Our seniors earned Social Security
U.S. Rep. Mike Kelly recently said, “Doing nothing would be the greatest sin of all” regarding Social Security. On that point, we agree.
The problem is Kelly has spent 15 years in Washington — including on the House Ways and Means Committee, which oversees Social Security — and the program's financial challenges have only grown. His answer now? Telling retirees to make “hard choices.” In a recent Tribune-Review interview, Kelly asked: “Are you still going to need the big house that you had when the kids were living with you? Do you need two cars, or can you get by with one?”
Social Security trustees warn the retirement trust fund could be depleted by 2032, triggering a 22% benefit cut. For Butler County seniors, Social Security isn't a bonus; it pays for groceries, prescriptions and housing.

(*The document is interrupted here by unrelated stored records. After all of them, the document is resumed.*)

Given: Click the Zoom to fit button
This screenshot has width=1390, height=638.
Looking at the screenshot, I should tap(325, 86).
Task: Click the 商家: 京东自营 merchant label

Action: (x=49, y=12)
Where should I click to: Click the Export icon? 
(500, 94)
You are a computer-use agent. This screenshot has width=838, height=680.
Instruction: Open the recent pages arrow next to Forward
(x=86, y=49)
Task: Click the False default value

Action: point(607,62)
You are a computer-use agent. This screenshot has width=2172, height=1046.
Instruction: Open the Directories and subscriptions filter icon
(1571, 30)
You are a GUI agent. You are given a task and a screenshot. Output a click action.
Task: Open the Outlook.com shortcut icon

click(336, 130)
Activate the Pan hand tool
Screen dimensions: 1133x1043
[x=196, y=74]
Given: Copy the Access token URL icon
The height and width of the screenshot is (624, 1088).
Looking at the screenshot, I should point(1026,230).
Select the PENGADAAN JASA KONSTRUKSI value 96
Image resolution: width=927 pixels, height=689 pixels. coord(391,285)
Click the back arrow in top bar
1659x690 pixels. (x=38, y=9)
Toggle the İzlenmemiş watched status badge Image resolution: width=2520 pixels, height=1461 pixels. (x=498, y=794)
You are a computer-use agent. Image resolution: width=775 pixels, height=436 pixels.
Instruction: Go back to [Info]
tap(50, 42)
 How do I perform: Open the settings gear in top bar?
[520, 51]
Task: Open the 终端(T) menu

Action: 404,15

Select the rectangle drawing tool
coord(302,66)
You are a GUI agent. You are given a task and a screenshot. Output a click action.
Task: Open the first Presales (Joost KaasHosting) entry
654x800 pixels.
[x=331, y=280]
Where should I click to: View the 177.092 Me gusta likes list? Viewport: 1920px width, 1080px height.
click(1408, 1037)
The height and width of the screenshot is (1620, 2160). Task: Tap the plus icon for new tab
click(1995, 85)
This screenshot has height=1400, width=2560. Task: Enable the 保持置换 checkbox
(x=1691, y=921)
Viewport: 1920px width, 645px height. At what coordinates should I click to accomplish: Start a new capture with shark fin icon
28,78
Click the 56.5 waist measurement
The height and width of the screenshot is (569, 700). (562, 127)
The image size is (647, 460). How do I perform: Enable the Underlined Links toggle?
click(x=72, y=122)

The fix most Americans already support: eliminate the payroll tax cap, currently $184,500. Right now, millionaires stop contributing to Social Security before February while working people pay in every single paycheck. Sixty-eight percent of Americans — across party lines — support ending that, according to a survey backed by AARP and the U.S. Chamber of Commerce.
Kelly has had 15 years to fight for that solution. He didn't.
I'm running for Congress because I've spent my career fixing complex systems. Social Security isn't broken beyond repair. It's been failed by people who had the power to act and chose not to. Butler County seniors earned these benefits. They deserve solutions, not advice about downsizing their lives.